王氏狠狠推了沈继元,带着埋怨的眼神看着他。
“母亲......”沈一诺睁开双眼,就哭起来。
王氏连忙去看她:“诺儿,你怎么样?你是怎么弄成那个样子的?”
王氏这么一问,沈一诺就哭得更厉害了,哭着哭着,带着极重的恨意道:“母亲,是沈一梦,是沈一梦......是她将女儿推到水里的......”说完就哭得更厉害了。
“什么?”沈继元一听,顿时觉得头疼起来,怎么又扯到沈一梦的头上。
王氏冷哼一声,白了沈继元一眼,回头擦着沈一诺的眼泪道:“诺儿放心,等你养好身子,我就带你去,给你讨回公道。”
沈一诺极为委屈地点点头。
“姑娘,喝药了。”一个看起来很懂事的小丫头,端着药,恭敬有礼地走进来。
三日了,靖王府的人,每天好吃好喝好药地伺候沈一梦。沈一梦没有得到李景渊的话,不敢轻易离开,也猜不透李景渊的心思。
沈一梦觉得很奇怪,大概是这些人误会了,以为自己是李景渊带回来的姑娘,会成为他们未来的主子,才这般恭敬的吧。
沈一梦坐起来,将药接过来,问了句:“靖王呢?”
小丫头低头一笑,回答道:“回姑娘的话,殿下在书房。”
沈一梦喝完药,觉得自己腿上的伤好得很快,笑着道:“你们殿下倒是很舍得好药。”小丫头站在一旁,听见沈一梦这么说,笑了,利落地收了药碗,缓缓退下。
沈一梦穿好衣服,一瘸一拐地走出门,走到门槛的时候,却是犯难了,受伤的那只退不能承受重量,正当她打算用一只脚跳出去的时候,忽然看见一只好看的手,伸在她的面前。
李景渊?
沈一梦立身站住,看着李景渊的身后笑了。
“我的人来接我了,靖王殿下,多谢相救之恩。”沈一梦看到墙上站着的知音,笑着回答。
李景渊转过身去,冷笑一声:“以后不要让人爬本王的墙了,踩脏了本王的墙,是要用双腿来换的。本王又没有留你,是你赖着不走,怎么还做出一副被本王囚禁的样子?”

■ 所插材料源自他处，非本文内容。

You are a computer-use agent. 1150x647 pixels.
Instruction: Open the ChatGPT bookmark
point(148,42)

沈一梦再一次语塞,对李景渊恨得牙痒痒,原来他不说话,是在捉弄自己。
你堂堂靖王府,守得像铁塔一样严,你不发话,我怎么敢走?
知音跳下来,看见沈一梦怒视着李景渊的背影,不知道发生了什么。
“回府。”显然,沈一梦的怒气还没有消散。
靖王府与顾府就临着一条街,很快也就到了。
众人看着沈一梦回来,才眉头舒展。虽是伤口已经好了,可是还是需要静养,故而沈一梦接下来几日都在修养,也有时间琢磨那天的事情。

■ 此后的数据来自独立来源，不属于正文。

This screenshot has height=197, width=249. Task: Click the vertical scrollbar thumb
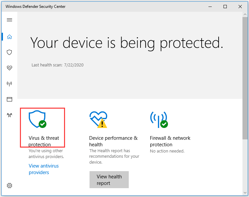(245, 79)
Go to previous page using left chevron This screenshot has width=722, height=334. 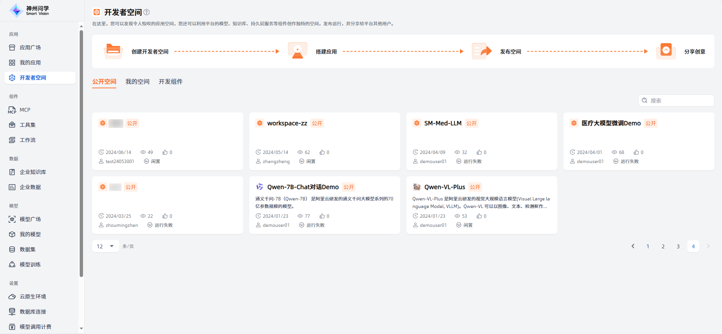click(x=633, y=246)
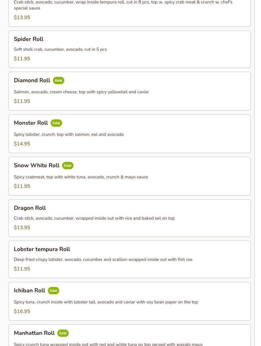Click the RAW badge beside Monster Roll
The width and height of the screenshot is (261, 346).
point(56,123)
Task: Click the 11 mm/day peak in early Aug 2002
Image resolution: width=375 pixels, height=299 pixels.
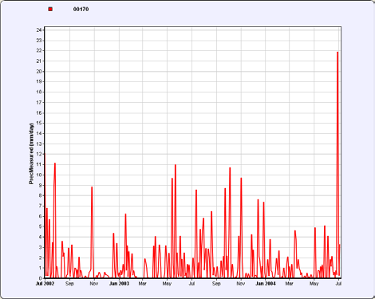Action: click(x=55, y=163)
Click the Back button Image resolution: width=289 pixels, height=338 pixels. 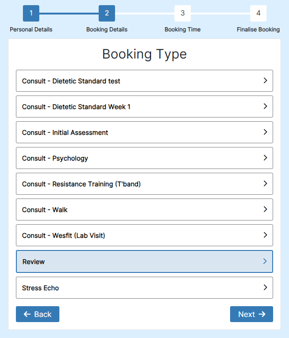[x=38, y=314]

沈一梦穿着锦缎兔毛袄,身上盖着毛色极好的狐皮毯子,坐在窗前,看着矮桌上的棋盘,手执一颗黑子道:“所以,那些是太子的人?”
知律颔首道:“的确,应该是冲着靖王去的。”
知音哼了一声:“这样小姐岂不是替他受伤,救了小姐,还想要酬劳。咱们送了那么多钱财,他都看不上,到底想要什么?”
沈一梦落下黑子,又拿起一颗白子,笑了:“他可是个聪明人,自然不愿意吃亏。他若是天盛将来的君主,应该会是个明君。”
知律点点头,给沈一梦倒上刚刚煮的茶,一边倒一边问:“那小姐觉得太子如何?”
沈一梦摇摇头,落下白子:“倒是不够聪明。靖王势头正盛,却不懂得避其锋芒,反而要硬碰硬。若是他成为君主,最多是个平庸的君主。”
知音虽然不懂,但还是点着头道:“既然靖王比太子好,那小姐要选择的,是靖王吗?”
沈一梦一时顿住了,目光定格在黑白两色的棋盒间,好像是忘了该选哪一边。她闭了闭眼,叹了一口气,才伸手拿起一粒白子,执子落下。棋盘之上,原本势均力敌的黑白两方,最终是白子胜。
“不,我喜欢更听话,更愿意吃亏的人。”棋局已定,沈一梦也做出了最后的决定。
知音不太能听懂,但是无论沈一梦说什么,总是对的。
知律似乎在为沈一梦做出决定而高兴,笑着问:“小姐,那是不是可以通知周先生,答应太子的条件?”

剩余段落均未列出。